9780735212237: Walk This Way: Run-DMC, Aerosmith, and the Song that Changed American Music Forever

Inhaltsangabe

Washington Post national arts reporter Geoff Edgers takes a deep dive into the story behind “Walk This Way,” Aerosmith and Run-DMC's legendary, groundbreaking mashup that forever changed music.

The early 1980s were an exciting time for music. Hair metal bands were selling out stadiums, while clubs and house parties in New York City had spawned a new genre of music. At the time, though, hip hop's reach was limited, an art form largely ignored by mainstream radio deejays and the rock-obsessed MTV network.

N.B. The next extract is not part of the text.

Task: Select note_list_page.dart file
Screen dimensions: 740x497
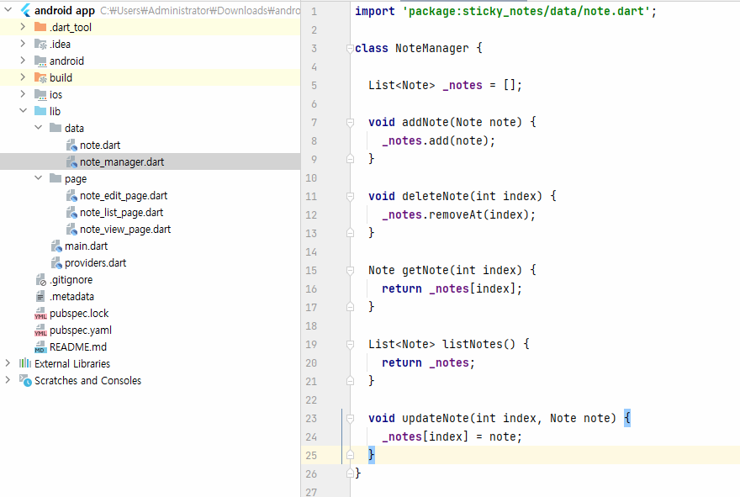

But in 1986, the music world was irrevocably changed when Run-DMC covered Aerosmith's hit “Walk This Way” in the first rock-hip hop collaboration. Others had tried melding styles. This was different, as a pair of iconic arena rockers and the young kings of hip hop shared a studio and started a revolution. The result: Something totally new and instantly popular. Most importantly, "Walk This Way" would be the first rap song to be played on mainstream rock radio.

In Walk This Way, Geoff Edgers sets the scene for this unlikely union of rockers and MCs, a mashup that both revived Aerosmith and catapulted hip hop into the mainstream. He tracks the paths of the main artists—Steven Tyler, Joe Perry, Joseph “Run” Simmons, and Darryl “DMC” McDaniels—along with other major players on the scene across their lives and careers, illustrating the long road to the revolutionary marriage of rock and hip hop. Deeply researched and written in cinematic style, this music history is a must-read for fans of hip hop, rock, and everything in between.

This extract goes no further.